» **EXERCISE**: Every line below that contains "target" is to be copied.

» **DATA SHOWN**:
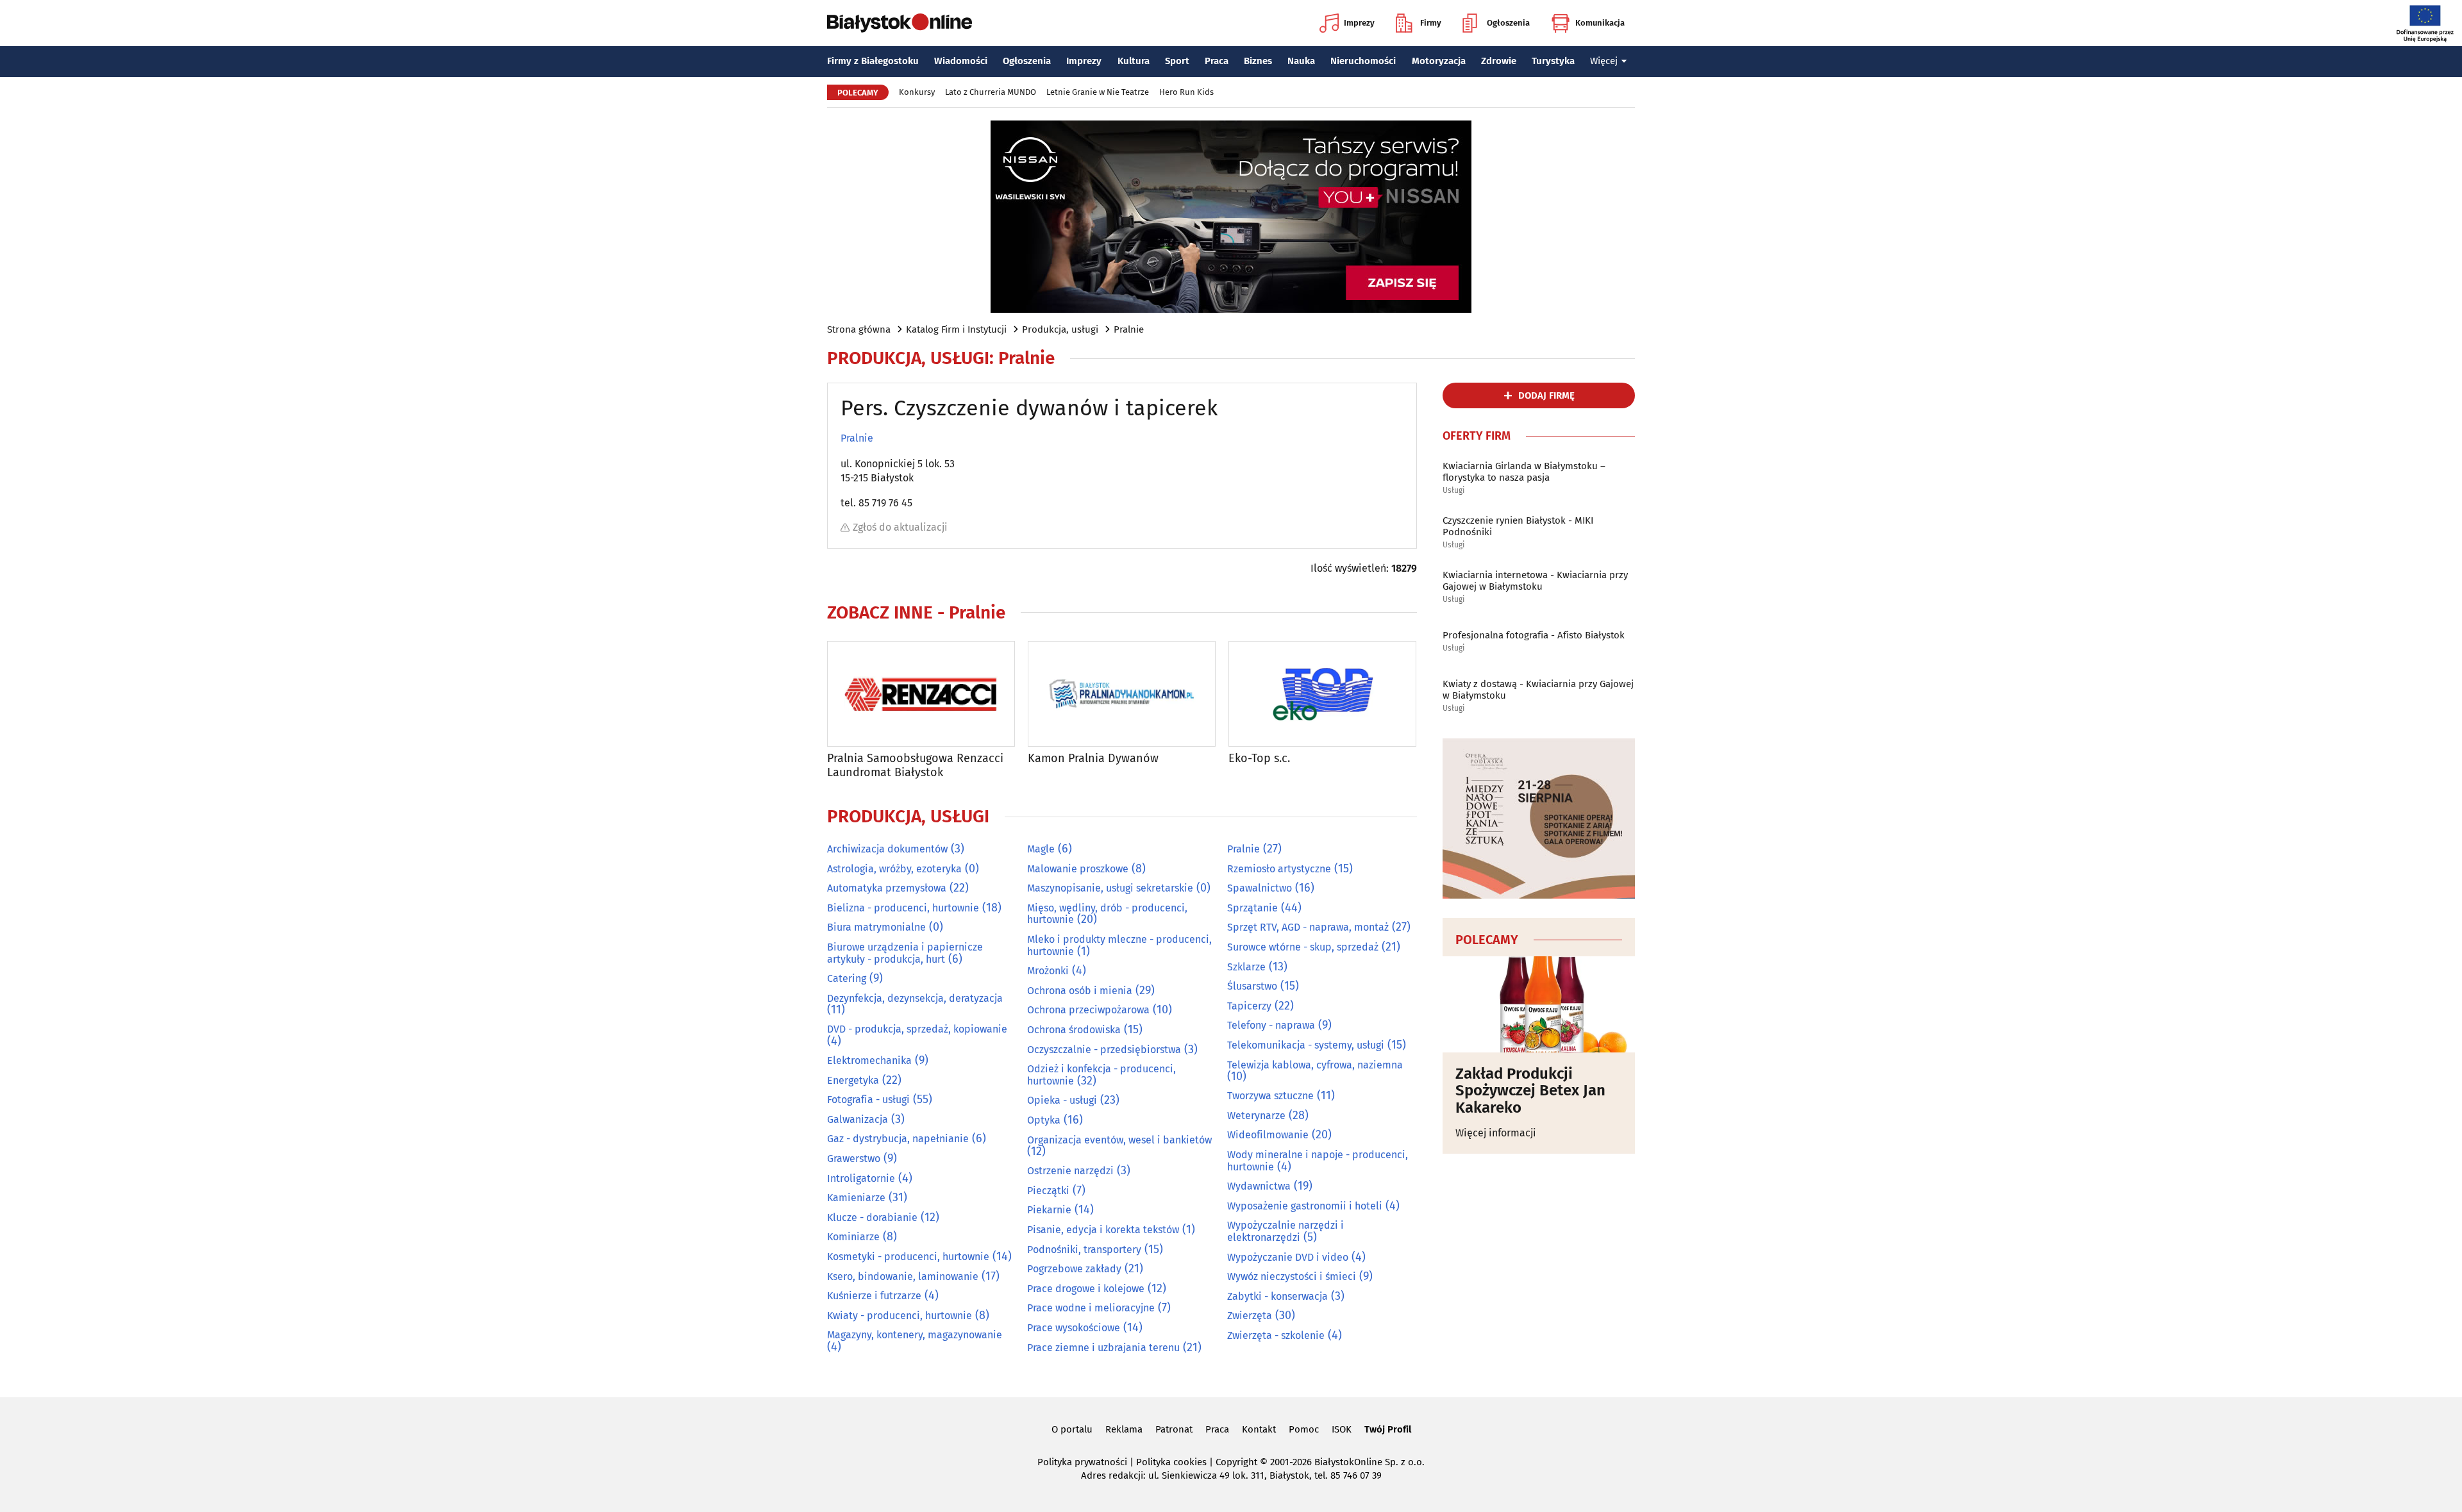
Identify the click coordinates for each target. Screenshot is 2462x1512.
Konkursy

---

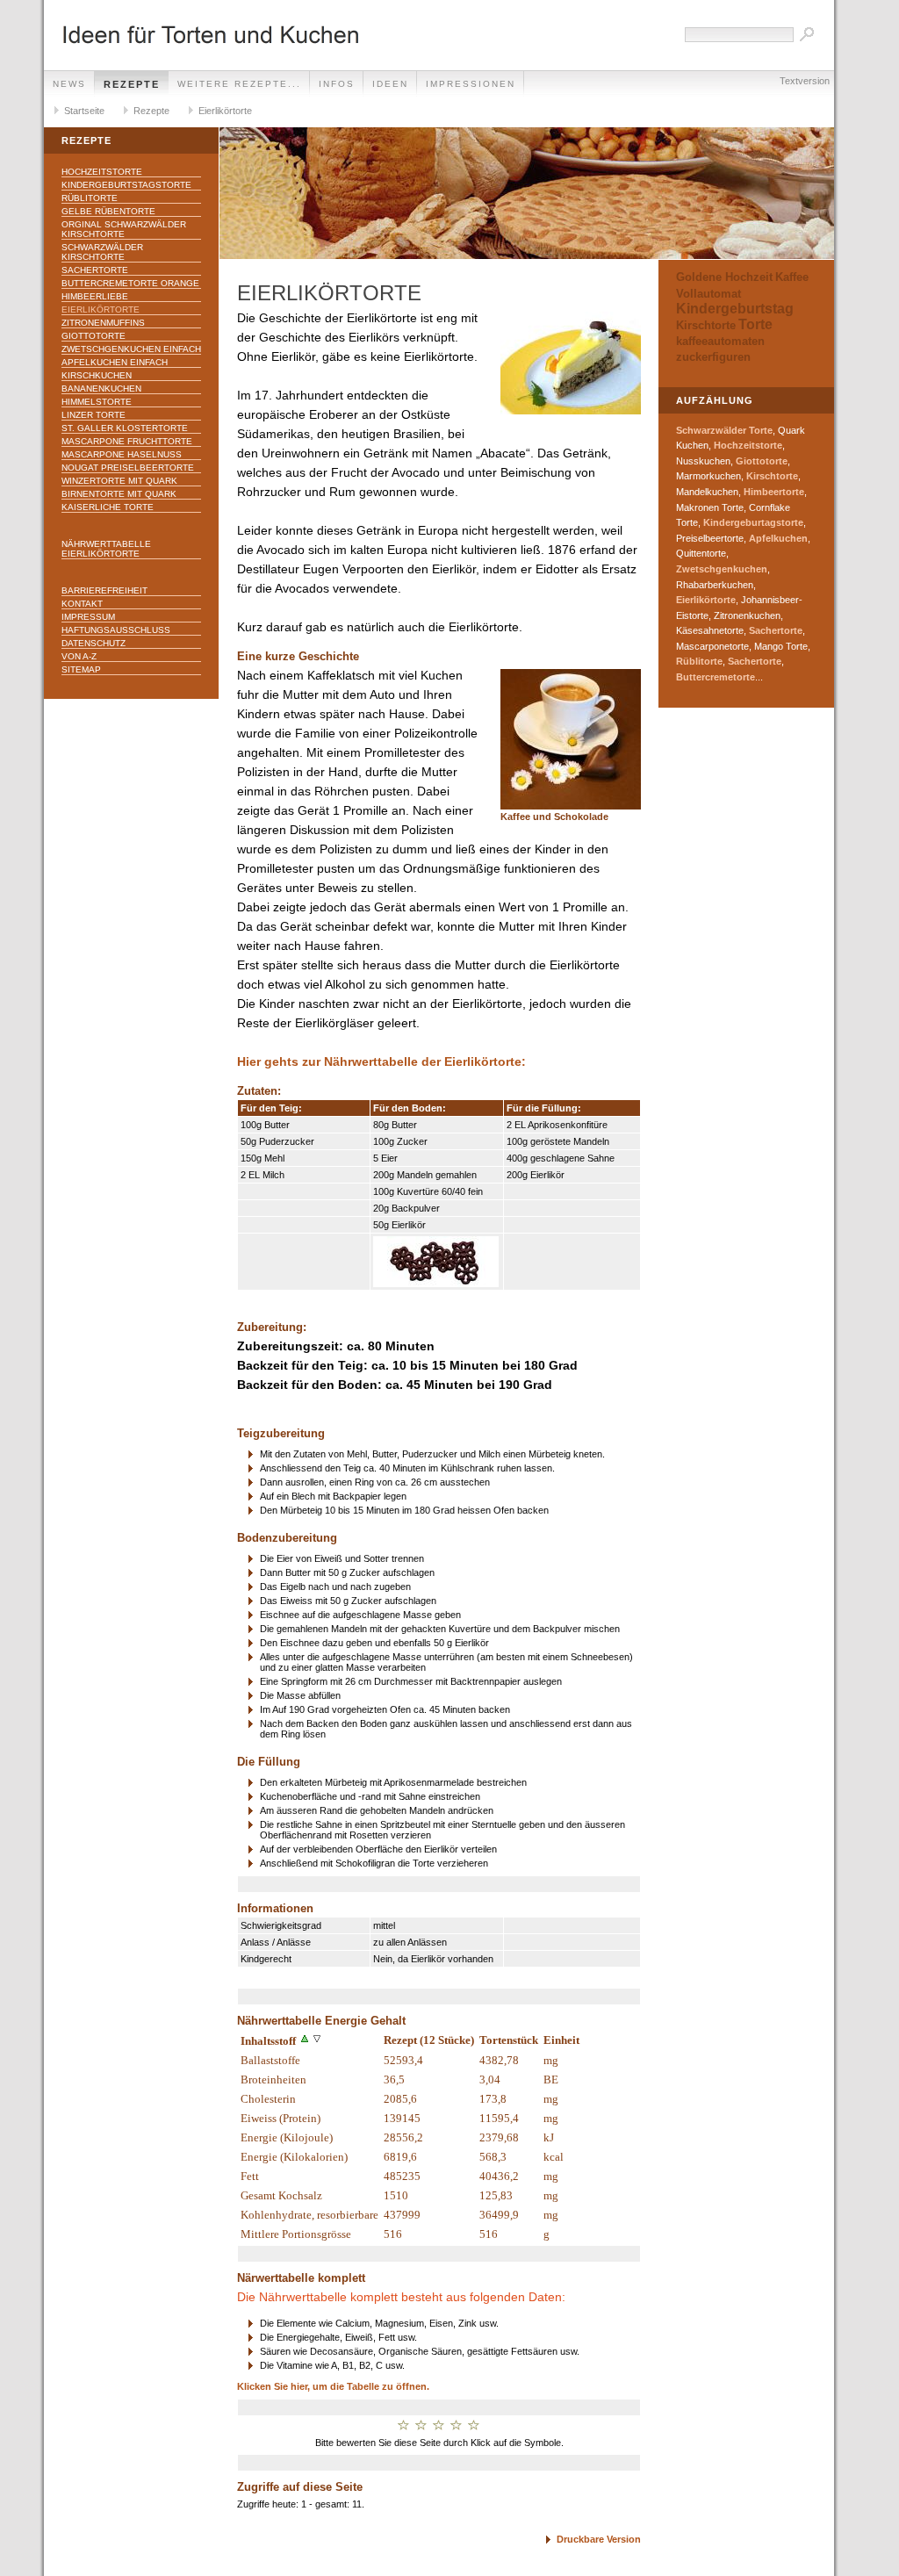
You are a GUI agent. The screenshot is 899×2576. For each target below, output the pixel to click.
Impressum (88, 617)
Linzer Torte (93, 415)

» **OUTPUT FOR THIS EXERCISE**:
Identify the click coordinates for each target. Screenshot is 2462x1512.
You are a GUI agent. The screenshot is 899×2576. For each target below, output the pixel to click.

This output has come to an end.